COMING TOGETHER--32
Mom stayed in bed longer than she should have. I criticized her for this, harshly. So I backed out of the room, leaving the light on, thinking maybe I should have been easier. I probably should be.
So after going to WalMart I stayed out of the kitchen. She came in the kitchen, ate the cereal we eat every day by herself. I must say in her defense, my mother does not hold grudges. She probably should, but she forgives as easily as anyone I know.
So when she ate well, I brought some fruit and apple juice for lunch. We had chicken strips, swiss cheese and apple juice. She ate well, as if this morning's disagreement hadn't happened. I can learn a lot from the way she conducted herself.
It is this afternoon; I went to the exercise room for an hour. She is asleep now as it is 125pm. I will not go to work this week, but next Monday I will have to decide whether to tell my employer I am retiring. I really don't like the company, but I do need to work.
This winter in Dallas, the weather has been remarkably nice. Cool, about 50 degrees, windy as usual, but certainly not cold. I sat outside by the pool, feeling the cool breeze, hearing the waterfall by the pool, relaxing.
When I came back, Mom was awake. She said she wanted to get on the stationary bicycle, although she's said this before. I gave her a vanilla cookie just for having a positive attitude and so she won't have to try to sneak cookies by me.
Then an hour later, she did get on the stationary bicycle--! For about 15 minutes. I offered her one of her favorite chocolate cookies--and she turned it down--! Now this is progress.
We had a good dinner, a good day.
Yesterday was a good enough day to make me think through my decision to retire. I'd like to have the money I was earning, but that would mean leaving Mom alone for 8 hours.
I don't want to go back to the same company I was with before. The work is boring, and it is far from where I now live. But I'd like to work. So I have to decide if I can leave Mom alone 5 days a week, for 8 hours.
My brother wants me to retire, to stay here so we don't have to move Mom to a retirement home. Moving her would mean moving all of her furniture, possessions, etc., moving her, and then me getting a job and an apartment. It would mean considerable stress on him and me, considerable dislocation, all kinds of talk between him and his wife. He has three difficult daughters to deal with, already.
But I'm 63 years old, not easy to get another job. Maybe I could strike it rich in the lottery. If I decide to retire I'll have to put the word out to my friends that I am not working, something might come up.

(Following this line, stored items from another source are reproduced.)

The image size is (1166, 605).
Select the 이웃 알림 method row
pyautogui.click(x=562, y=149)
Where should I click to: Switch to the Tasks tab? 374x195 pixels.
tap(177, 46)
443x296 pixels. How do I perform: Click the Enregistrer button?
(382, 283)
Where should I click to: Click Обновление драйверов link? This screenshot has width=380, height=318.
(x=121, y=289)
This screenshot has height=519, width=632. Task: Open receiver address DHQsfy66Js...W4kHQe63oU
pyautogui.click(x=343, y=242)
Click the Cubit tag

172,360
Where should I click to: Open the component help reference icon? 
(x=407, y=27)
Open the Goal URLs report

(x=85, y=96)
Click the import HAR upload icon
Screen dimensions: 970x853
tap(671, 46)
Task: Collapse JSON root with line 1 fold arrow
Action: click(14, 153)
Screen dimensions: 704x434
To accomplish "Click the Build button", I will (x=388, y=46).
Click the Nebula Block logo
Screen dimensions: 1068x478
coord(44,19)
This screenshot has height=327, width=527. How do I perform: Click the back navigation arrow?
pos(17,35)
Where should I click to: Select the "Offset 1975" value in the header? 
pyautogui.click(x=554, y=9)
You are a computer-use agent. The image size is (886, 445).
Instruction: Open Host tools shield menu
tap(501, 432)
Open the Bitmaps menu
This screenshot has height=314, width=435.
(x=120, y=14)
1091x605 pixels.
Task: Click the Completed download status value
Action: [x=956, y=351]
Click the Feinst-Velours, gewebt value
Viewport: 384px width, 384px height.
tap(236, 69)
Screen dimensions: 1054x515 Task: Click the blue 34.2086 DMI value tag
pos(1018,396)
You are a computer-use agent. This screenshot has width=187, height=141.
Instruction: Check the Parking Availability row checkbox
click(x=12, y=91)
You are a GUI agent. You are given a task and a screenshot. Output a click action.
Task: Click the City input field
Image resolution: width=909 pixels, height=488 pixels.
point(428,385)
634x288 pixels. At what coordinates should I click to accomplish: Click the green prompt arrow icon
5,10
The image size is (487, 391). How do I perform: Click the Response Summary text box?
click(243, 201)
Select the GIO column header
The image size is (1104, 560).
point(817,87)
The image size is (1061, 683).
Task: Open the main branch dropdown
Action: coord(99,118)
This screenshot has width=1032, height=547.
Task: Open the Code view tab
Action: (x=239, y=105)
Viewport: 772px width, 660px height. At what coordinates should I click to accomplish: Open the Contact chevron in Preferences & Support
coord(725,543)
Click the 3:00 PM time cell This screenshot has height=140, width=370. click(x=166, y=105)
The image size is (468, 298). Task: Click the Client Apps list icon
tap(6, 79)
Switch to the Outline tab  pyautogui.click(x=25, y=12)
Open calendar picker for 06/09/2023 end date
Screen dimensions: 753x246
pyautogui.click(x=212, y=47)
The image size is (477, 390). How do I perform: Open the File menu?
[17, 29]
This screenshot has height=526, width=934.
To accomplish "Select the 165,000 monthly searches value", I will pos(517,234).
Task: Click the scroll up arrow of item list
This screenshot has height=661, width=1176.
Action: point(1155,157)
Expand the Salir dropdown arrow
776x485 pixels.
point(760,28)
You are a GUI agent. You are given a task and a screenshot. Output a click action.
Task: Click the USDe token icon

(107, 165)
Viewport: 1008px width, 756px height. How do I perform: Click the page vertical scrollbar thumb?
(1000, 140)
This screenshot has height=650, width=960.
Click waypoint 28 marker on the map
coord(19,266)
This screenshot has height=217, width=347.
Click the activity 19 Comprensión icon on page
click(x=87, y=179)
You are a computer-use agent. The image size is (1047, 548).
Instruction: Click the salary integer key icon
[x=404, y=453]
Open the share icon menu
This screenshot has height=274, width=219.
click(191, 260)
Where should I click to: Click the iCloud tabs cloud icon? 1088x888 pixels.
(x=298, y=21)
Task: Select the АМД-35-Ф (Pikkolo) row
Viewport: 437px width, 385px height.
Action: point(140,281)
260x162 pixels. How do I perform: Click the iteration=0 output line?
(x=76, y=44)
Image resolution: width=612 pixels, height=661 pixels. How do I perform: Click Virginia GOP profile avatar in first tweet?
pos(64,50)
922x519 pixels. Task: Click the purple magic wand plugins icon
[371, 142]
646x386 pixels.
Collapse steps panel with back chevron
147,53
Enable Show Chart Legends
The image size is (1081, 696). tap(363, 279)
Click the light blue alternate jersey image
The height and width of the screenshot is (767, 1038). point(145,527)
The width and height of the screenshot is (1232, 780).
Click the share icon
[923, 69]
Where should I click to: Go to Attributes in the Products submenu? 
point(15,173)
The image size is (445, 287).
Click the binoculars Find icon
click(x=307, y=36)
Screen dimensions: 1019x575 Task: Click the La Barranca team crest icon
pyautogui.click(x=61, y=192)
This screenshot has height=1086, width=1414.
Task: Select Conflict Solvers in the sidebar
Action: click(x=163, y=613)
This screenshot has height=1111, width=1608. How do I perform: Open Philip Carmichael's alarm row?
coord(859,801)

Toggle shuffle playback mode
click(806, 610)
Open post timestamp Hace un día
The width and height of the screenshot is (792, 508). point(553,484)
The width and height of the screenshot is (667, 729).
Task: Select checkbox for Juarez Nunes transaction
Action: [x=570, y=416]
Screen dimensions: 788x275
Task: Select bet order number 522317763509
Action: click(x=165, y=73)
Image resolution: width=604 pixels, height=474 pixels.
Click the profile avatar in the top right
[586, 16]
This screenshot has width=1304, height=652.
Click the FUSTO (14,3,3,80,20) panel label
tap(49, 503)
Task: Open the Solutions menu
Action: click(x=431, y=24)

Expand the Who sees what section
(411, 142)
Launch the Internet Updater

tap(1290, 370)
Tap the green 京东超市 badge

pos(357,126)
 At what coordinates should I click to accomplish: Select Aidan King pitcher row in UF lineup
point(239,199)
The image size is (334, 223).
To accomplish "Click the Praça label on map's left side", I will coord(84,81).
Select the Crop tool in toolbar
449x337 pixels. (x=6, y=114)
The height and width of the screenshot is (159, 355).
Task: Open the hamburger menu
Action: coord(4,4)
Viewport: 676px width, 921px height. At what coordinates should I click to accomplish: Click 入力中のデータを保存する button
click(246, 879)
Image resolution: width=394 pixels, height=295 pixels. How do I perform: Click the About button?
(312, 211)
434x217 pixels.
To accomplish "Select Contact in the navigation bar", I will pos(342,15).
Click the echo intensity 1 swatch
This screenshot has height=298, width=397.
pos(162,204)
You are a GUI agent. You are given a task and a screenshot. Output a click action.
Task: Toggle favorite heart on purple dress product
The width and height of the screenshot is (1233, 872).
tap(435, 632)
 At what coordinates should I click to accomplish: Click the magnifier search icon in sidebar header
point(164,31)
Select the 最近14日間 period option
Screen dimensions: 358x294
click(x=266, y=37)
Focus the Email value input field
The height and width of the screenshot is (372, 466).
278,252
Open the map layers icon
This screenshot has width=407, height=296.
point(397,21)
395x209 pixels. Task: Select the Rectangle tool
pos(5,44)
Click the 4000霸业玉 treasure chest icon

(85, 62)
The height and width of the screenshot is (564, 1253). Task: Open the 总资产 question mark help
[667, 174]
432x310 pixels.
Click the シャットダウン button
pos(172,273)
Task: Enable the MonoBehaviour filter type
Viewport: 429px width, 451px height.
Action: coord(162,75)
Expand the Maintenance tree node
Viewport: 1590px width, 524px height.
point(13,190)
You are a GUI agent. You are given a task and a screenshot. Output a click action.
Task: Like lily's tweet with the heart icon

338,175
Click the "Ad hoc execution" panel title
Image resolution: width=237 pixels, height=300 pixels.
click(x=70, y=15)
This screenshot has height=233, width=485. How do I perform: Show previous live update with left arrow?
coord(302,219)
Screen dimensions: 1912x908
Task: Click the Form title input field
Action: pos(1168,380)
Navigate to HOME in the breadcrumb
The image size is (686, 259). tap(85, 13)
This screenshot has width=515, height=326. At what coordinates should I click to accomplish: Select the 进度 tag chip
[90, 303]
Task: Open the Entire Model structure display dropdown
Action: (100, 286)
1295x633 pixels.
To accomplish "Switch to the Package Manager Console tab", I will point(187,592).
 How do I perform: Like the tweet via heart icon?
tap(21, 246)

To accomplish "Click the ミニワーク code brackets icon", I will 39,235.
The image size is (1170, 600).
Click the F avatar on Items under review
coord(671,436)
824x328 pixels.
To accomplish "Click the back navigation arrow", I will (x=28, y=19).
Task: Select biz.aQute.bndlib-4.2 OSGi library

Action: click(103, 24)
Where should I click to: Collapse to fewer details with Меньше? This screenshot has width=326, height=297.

Right now I am spending more time away from Mom than I usually do. I have been to the bank, to get the car inspected, and the bookstore. Mom got up reluctantly at 10am. She did eat breakfast by herself and now she is laying on her sofa chair, maybe sleeping now that I am not there or watching tv about the pope.
I should be back with her around 1am. I don't know if this is a trend toward spending more time away from her, or this is just an exception. I have to admit I do like this not-having-a-job, living in the rich part of town, doing these errands for both of us. It's like being retired. But how long will this last? And when do I get bored?